Every day we do some mundane and seemingly constant thing for the last time: like changing our child’s nappy, sneaking a cigarette or sending a fax.
We don’t necessarily notice at the time and sometime we might wonder when we last did one of those things.
One day, in the not-too-distant future, we may also reminisce what it was like when our regional economy was not based on offshore wind turbines and when our solar and wind generated energy was not so affordable.
By that time we may well have even forgotten the school students, many of whom were out supporting the weekend’s Newcastle Harbour blockade protests, that shook us out of our complacency around global warming.
In this future, it might be hard to remember that the Hunter Jobs Alliance’s vision of bridging the gap between environmentalists and unionists was once perceived as bold, rather than a common sense way to a sustainable future.
Is such a vision of the near future utopian?
The brilliance of the Hunter Jobs Alliance is that it identifies real jobs: it proposes a situation where thousands of tradespeople, their labourers and apprentices are retrofitting the region’s schools and 250,000 houses with solar energy and batteries.
This achievable scenario would create good, unionised, local jobs and also make our schools and houses more comfortable and cheaper to run.
The alliance’s second achievable proposal is to decarbonise the Tomago aluminium smelter and help guarantee the future of what remains of the region’s heavy industry.
The third proposal, to use the coal ash accumulated around coal-fired power stations as a building material is beautiful logic.
Maybe the Myuna Bay Recreation Park, closed because of risks posed by the coal ash dam, could even be reopened.
Retrofitting, greening Tomago, and turning waste into resource are all win-wins for jobs, the environment and the community.
These proposals represent an open, sustainable future-focused mindset which is refreshing compared to the short sightedness of much of our political leadership.
With a few individual exceptions, the Liberal and Labor parties remain committed to coal and to short-sighted and fanciful schemes to extract gas and potentially cause irrevocable damage to regions which already contribute economically, such as prime agricultural land in the Narrabri basin.

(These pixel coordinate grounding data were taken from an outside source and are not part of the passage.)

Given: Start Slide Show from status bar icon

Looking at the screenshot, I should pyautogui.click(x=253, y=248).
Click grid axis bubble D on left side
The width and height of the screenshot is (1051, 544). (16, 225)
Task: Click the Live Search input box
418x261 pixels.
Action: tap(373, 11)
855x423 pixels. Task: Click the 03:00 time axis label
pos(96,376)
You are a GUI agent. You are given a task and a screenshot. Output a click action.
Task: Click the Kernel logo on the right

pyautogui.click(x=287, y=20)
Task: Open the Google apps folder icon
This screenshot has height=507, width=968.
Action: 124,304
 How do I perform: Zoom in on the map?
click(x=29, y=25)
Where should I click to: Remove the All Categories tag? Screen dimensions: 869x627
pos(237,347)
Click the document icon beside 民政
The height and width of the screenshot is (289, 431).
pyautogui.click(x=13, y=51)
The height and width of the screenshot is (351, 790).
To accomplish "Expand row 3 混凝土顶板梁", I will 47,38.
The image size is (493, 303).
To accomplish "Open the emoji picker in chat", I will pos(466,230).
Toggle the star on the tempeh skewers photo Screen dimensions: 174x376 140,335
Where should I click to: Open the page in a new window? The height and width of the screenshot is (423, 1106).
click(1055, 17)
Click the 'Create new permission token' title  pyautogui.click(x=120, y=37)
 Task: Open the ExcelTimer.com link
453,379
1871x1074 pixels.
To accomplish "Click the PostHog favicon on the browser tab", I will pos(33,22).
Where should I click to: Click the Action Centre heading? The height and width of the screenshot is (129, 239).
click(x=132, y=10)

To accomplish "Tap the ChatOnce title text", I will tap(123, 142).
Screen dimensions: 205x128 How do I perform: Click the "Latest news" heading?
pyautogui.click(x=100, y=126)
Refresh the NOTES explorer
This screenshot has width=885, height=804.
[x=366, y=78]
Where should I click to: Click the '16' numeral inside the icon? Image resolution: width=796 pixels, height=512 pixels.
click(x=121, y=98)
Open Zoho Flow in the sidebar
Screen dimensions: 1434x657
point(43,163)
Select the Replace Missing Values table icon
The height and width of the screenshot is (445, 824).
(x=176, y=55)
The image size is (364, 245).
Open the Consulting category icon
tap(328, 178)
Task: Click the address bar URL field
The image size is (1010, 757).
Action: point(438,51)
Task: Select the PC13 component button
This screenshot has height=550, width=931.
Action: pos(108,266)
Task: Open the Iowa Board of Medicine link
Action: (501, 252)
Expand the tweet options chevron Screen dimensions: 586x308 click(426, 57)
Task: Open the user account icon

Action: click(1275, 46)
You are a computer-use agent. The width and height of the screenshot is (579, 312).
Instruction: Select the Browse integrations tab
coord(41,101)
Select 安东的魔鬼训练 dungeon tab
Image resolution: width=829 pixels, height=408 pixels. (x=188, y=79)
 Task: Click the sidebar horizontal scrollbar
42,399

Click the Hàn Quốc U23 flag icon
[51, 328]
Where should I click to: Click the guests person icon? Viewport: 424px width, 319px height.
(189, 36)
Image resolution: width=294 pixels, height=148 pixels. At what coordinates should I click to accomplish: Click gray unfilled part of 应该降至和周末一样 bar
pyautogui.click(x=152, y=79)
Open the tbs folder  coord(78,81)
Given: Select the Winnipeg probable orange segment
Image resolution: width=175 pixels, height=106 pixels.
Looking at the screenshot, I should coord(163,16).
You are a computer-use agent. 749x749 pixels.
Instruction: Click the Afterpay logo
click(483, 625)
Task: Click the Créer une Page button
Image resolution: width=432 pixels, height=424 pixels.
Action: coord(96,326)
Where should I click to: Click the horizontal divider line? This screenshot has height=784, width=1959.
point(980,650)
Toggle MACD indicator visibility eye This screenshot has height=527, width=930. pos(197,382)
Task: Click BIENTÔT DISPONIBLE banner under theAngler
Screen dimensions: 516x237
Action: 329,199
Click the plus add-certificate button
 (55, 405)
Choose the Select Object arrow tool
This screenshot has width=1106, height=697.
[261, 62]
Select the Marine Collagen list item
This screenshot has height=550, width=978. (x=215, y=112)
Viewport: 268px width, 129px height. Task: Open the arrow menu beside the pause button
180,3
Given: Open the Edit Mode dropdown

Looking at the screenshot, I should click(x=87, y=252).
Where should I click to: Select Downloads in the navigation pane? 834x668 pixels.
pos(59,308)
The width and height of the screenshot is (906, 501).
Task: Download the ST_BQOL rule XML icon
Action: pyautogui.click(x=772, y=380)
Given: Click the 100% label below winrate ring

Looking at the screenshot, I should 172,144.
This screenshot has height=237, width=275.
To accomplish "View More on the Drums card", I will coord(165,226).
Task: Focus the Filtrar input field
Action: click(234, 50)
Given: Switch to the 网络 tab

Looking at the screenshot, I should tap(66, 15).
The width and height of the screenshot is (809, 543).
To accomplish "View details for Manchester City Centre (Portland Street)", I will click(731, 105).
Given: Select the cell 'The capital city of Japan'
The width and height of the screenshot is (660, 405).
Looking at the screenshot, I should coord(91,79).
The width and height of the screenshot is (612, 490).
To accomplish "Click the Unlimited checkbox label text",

According to the Grattan Institute, the federal government’s push for a gas recovery won’t create long-lasting jobs.
Every day, we read reports of the decline of coal due to market pressures and failed diplomacy.
There are plenty of real, well-costed and evidence-based alternatives.
Beyond Zero Emissions, for example, has researched and developed a plan for a million local jobs, based on renewable technologies and energy.
One of the key lessons of COVID-19 has been that we must take note of science when planning public health strategies.
We need to take the same approach to environmental issues and heed scientific warnings about coal and gas dependence, such as in the CSIRO’s state of the climate reports.
To build a post-coal future, it will be necessary to heed science, win support for realistic alternatives and exert public pressure, including protests, on politicians beholden to the fossil-fuel lobby.
We can and must shape our own future.
With persistence and patience we train our toddlers to become independent, and many of us who were afflicted with the nicotine habit eventually learned to kick it.
In the same way, once taken-for-granted technologies such as the coal fired steam engines which generate most of our electricity, can eventually disappear.
Carbon-based companies are fighting hard, however, to delay the diversification of our economy and the creation of a future which will allow young people to stay in the Hunter.
Because of this, and with total respect for coal miners and the families and communities who depend on them, many of us, young and old, were on kayaks off Newcastle Harbour’s Horseshoe Beach on December 13 to support Extinction Rebellion’s symbolic blockade of the world’s biggest coal exporter.
Such protests are still necessary, or else the future that is fast approaching may turn into the recurring nightmare which we experienced last summer, rather than one where jobs and the environment are in synergy.
[Dr Steve O’Brien is a health sociologist and activist. This article first appeared in the December 15 Newcastle Herald.]